品格教育

土日をおいて、品格のつづき。

品格ブームや論争は、品格そのものが流行したのでも議論されたのでもなく、専らそれが欠けている/無い、ところから発していた。そして、それらの言葉がより多く紡がれていくにつれ、中空にあったイメージはより具現化され実体化してくる、
という話でした。
今、まさにその過程が進んでいるという実感がある。これは、70年80年代にdestructiveな過程があり90年代に妙な風通しのよさ/空疎が実感できたことと、ちょうど真逆の流れになる。
その様子はまず若い人たちの反応に見てとれる。

優勝力士のガッツポーズが批判されたとき、初めて「ガッツポーズって、NGだったんだ!」と知った若者はそう少なくないのではないか。「だって、オリンピックのメダル選手達だってよくやってるじゃない」。横綱審議委員会の「品格に欠ける」という指摘、さらに叱責された当人の反省の辞を通じて、「ガッツポーズ=NG」が、社会的に公認されたとは言えるだろう。
優勝力士は一時期ヒール・キャラでも知られていたから、あるいは憮然とした対応も期待?されたかもしれないが、しかし、彼の反応は至って殊勝なものだった。
その姿にはいまどきの大学生のすなおさがちょっと重なる。

マイ・フェア・レディ 特別版 [DVD]

もう5年以上にはなるか。

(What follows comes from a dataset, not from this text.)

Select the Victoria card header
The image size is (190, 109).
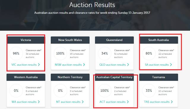click(x=26, y=40)
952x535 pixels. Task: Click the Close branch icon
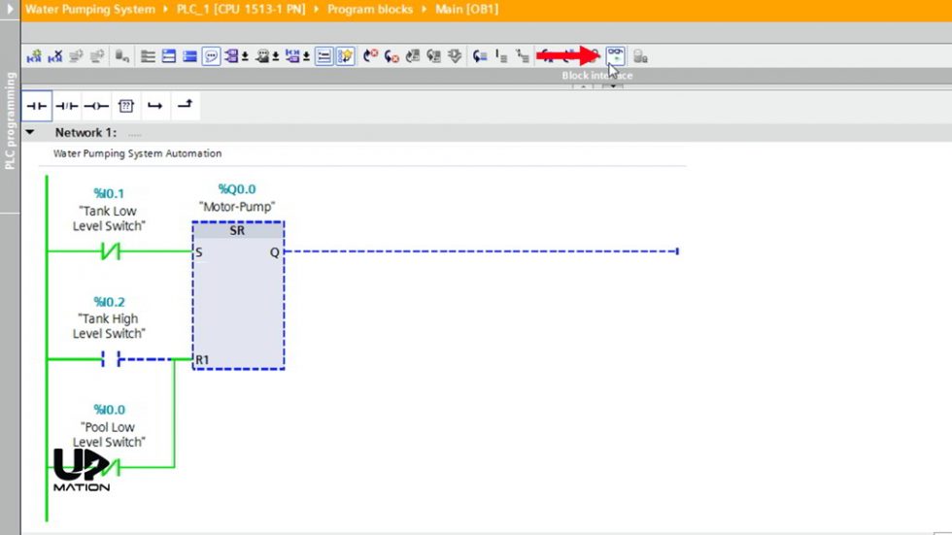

オードリー・ヘップバーン主演の『マイ・フェア・レディ』を、授業材料として折々に利用してきた。これは、下町育ちの粗野な花売り娘が、教授たちのスパルタ教育によって上品なレディに生まれ変わるという、余りにも有名なミュージカル映画だ。教育の可能性、教育方法、教育達成、人格形成、ハビトゥス、社会格差、メリトクラシージェンダー等々、ニーズに応じてさまざまな側面から料理できるし、学生からの評判も悪くない。私も飽きない。
しかしこの『マイ・フェア・レディ』について、あるナイーヴな感想が徐々に増えていることに最近気づいた。それは、「自分も主人公のようなきちんとした教育をうけたい」というものだ。「大人としての作法、礼儀、品格を身につけるのは本当に大切だ」と彼らは言う。気になるのは、彼らが別に優等生ぶって書いているわけでも、ましてや逆説的にあてこすっているわけでも、ないということだ。ごくストレートな真情の吐露に思える。
もちろん、バーナード・ショウはそのような教訓物としてではなく、その正反対の作品として原作を書いた。「お上品ぶった階層」や「教授」たちへの痛烈な皮肉が、そこには盛り込まれている。
けれども、格のないところに破格の妙がないように、彼らにはその皮肉も通じない。


お上品ぶった階層 Respectable Bourgeoisie については、後日。